[Stored items]
###
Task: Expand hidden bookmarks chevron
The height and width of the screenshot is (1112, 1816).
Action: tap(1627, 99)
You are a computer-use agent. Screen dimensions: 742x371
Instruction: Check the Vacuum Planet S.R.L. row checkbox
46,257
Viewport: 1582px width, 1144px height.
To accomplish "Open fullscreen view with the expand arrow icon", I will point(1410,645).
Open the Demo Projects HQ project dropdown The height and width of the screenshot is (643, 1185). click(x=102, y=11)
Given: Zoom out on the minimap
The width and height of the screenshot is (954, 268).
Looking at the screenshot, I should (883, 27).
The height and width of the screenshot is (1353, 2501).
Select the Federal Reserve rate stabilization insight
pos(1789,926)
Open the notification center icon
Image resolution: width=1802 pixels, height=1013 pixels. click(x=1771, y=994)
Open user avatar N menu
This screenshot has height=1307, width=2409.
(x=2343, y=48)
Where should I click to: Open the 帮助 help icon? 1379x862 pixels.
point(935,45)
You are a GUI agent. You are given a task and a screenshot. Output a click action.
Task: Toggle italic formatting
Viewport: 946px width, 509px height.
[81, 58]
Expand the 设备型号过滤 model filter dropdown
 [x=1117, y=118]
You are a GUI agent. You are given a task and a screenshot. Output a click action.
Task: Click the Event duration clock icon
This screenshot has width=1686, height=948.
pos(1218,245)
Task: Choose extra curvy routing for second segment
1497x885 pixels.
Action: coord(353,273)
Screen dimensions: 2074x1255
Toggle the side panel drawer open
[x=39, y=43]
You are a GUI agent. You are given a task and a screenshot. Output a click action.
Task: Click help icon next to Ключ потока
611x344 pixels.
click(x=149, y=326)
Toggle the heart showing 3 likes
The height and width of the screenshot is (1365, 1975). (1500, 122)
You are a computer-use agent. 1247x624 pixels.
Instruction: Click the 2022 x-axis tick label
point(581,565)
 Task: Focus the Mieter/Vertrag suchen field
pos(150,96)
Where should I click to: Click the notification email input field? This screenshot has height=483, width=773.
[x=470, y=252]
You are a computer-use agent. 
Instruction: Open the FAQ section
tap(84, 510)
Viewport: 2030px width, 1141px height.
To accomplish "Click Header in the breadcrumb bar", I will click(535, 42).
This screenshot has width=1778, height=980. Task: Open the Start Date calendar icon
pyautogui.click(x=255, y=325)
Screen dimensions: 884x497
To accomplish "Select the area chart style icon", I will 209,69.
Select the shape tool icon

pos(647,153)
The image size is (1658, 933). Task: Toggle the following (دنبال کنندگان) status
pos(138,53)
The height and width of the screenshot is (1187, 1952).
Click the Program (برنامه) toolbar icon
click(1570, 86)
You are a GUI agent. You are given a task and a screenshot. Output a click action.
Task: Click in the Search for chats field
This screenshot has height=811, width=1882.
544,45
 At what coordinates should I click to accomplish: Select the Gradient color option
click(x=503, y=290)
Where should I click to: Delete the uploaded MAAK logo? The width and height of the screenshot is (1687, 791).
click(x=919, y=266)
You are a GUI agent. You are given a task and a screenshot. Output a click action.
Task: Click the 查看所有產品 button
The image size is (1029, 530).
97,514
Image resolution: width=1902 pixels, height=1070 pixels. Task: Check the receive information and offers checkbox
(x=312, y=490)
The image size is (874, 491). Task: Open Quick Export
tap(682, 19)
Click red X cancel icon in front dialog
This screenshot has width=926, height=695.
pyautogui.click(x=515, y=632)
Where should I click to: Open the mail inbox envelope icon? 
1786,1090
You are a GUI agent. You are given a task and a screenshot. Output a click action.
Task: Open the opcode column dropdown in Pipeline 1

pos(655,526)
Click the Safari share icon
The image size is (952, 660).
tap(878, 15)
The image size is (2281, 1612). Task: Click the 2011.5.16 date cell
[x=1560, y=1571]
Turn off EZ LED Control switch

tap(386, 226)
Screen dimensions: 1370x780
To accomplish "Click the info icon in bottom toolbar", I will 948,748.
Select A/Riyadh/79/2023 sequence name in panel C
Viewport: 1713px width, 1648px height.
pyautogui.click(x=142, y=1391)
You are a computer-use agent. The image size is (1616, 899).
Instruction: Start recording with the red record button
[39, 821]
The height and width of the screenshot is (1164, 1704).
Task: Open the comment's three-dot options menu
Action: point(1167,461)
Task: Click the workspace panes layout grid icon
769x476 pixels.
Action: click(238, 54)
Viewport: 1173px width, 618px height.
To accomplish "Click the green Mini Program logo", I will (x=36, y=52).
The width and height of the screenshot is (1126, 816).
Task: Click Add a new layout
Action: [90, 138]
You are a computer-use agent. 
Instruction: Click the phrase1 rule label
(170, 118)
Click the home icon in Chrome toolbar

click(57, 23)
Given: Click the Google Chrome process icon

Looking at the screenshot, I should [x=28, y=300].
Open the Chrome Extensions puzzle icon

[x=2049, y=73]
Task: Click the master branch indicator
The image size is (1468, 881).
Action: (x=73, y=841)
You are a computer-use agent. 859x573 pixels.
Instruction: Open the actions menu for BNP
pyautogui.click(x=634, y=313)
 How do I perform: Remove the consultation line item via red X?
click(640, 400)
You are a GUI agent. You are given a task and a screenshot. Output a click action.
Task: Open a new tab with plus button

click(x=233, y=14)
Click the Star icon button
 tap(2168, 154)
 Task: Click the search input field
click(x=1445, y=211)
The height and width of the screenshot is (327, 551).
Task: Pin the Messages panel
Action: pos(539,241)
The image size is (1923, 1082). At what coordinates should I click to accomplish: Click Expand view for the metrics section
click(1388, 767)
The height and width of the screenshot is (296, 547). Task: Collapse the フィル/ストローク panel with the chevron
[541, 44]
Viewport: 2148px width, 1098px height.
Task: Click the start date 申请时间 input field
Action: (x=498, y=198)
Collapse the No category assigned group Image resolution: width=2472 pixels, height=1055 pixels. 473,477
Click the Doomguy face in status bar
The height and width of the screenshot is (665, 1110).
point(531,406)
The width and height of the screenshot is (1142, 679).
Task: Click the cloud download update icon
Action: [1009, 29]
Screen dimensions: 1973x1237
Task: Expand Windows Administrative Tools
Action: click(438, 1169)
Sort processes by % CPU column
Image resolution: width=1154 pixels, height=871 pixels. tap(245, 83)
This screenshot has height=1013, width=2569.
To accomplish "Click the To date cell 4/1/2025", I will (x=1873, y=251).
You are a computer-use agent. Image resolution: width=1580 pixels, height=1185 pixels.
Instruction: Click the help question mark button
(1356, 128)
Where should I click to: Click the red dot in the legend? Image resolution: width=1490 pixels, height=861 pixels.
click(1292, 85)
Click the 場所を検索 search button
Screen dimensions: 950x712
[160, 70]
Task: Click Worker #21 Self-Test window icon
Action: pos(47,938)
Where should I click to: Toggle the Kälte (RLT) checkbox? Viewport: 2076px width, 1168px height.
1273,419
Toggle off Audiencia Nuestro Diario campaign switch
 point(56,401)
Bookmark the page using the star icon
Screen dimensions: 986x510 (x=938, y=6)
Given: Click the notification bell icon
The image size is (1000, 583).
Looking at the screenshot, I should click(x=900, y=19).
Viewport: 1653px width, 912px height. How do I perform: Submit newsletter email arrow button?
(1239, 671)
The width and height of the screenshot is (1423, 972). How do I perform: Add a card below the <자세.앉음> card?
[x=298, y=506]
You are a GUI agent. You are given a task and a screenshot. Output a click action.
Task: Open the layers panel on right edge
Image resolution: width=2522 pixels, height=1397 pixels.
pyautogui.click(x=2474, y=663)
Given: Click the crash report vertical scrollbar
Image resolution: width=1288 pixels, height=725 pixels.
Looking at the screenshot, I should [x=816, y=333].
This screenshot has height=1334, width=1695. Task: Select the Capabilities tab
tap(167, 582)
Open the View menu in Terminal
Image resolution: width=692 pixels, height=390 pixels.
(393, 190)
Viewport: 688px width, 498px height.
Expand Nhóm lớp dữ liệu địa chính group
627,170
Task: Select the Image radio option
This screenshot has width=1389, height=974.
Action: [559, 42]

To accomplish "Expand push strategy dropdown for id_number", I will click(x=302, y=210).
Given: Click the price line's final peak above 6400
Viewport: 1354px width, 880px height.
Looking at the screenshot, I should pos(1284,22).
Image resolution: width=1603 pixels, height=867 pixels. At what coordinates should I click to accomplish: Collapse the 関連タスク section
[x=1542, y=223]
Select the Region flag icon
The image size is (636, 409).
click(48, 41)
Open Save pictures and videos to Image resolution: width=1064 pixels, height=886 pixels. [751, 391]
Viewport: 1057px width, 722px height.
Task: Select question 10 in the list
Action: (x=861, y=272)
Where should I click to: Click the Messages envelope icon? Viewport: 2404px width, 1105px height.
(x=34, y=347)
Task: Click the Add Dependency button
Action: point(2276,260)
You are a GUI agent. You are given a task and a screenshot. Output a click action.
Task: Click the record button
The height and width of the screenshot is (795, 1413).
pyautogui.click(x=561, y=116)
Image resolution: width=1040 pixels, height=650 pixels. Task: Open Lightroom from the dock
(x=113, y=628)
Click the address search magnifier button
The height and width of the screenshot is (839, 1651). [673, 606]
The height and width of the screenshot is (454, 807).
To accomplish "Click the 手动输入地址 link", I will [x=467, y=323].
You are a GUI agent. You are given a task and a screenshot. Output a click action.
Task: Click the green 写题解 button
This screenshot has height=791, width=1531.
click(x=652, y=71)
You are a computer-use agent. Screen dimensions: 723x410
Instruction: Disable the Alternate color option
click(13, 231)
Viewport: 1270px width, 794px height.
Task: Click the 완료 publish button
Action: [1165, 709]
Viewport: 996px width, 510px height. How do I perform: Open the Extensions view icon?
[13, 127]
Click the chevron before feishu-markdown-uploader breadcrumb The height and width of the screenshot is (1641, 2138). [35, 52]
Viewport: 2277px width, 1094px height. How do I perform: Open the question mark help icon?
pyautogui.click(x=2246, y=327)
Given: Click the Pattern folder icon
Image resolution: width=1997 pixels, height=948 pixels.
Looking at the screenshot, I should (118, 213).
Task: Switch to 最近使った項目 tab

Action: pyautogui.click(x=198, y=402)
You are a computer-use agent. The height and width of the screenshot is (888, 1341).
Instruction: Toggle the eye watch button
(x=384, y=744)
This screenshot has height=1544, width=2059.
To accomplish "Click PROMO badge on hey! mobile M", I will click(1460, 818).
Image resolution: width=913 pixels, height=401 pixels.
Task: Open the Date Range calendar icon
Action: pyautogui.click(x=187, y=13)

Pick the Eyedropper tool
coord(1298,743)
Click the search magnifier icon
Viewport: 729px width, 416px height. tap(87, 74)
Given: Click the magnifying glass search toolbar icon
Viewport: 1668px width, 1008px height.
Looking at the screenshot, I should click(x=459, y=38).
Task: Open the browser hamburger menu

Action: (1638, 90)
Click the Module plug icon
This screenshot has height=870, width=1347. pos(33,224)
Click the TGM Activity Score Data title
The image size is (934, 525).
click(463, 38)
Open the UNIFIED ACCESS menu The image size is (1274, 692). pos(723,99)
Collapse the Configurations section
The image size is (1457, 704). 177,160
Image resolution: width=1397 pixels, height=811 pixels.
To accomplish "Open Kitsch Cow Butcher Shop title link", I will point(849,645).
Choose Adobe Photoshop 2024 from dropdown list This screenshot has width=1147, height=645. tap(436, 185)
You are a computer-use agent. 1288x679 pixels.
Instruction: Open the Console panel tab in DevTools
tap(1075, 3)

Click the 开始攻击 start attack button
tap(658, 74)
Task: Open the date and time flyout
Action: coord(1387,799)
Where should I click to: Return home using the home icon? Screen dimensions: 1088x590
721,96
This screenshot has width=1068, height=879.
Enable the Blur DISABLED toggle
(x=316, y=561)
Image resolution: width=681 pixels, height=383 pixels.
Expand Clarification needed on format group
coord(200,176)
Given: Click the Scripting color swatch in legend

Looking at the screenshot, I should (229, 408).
###
Exercise goal »
In the records above, find every line containing the word "link" and show it.

Final answer »
To accomplish "Click the 手动输入地址 link", I will [x=467, y=323].
To accomplish "Open Kitsch Cow Butcher Shop title link", I will point(849,645).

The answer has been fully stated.